• What is being asked: Reproduce the records starting at the line that contains "Click the 100%" and running to the last line, exactly and in full.
****
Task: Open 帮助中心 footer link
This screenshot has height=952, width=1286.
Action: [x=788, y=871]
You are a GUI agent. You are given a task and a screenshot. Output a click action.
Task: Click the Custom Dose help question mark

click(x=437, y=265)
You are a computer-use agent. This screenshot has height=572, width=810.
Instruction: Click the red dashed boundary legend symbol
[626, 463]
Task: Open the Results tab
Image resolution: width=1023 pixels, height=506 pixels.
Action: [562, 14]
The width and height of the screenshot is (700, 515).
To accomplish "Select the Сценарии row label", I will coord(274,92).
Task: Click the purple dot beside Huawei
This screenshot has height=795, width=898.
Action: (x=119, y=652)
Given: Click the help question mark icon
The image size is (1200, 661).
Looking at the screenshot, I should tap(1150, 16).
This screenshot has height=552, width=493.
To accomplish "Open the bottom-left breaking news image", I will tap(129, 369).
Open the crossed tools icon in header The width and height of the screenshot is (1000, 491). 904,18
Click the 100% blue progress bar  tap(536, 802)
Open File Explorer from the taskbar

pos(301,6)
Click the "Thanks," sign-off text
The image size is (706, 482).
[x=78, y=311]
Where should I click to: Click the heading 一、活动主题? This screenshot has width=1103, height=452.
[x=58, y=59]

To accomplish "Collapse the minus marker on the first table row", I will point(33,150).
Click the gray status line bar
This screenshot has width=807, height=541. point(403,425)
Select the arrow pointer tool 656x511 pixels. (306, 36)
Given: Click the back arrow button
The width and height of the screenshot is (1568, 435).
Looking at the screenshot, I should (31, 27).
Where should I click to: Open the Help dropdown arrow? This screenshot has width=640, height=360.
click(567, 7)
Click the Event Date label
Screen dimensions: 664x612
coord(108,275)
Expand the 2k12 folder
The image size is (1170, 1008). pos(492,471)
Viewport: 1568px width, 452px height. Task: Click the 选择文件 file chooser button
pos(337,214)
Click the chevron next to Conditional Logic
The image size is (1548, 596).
****
• Exercise result:
Click the 100% blue progress bar  tap(536, 802)
Open File Explorer from the taskbar

pos(301,6)
Click the "Thanks," sign-off text
The image size is (706, 482).
[x=78, y=311]
Where should I click to: Click the heading 一、活动主题? This screenshot has width=1103, height=452.
[x=58, y=59]

To accomplish "Collapse the minus marker on the first table row", I will point(33,150).
Click the gray status line bar
This screenshot has width=807, height=541. point(403,425)
Select the arrow pointer tool 656x511 pixels. (306, 36)
Given: Click the back arrow button
The width and height of the screenshot is (1568, 435).
Looking at the screenshot, I should (31, 27).
Where should I click to: Open the Help dropdown arrow? This screenshot has width=640, height=360.
click(567, 7)
Click the Event Date label
Screen dimensions: 664x612
coord(108,275)
Expand the 2k12 folder
The image size is (1170, 1008). pos(492,471)
Viewport: 1568px width, 452px height. Task: Click the 选择文件 file chooser button
pos(337,214)
Click the chevron next to Conditional Logic
The image size is (1548, 596).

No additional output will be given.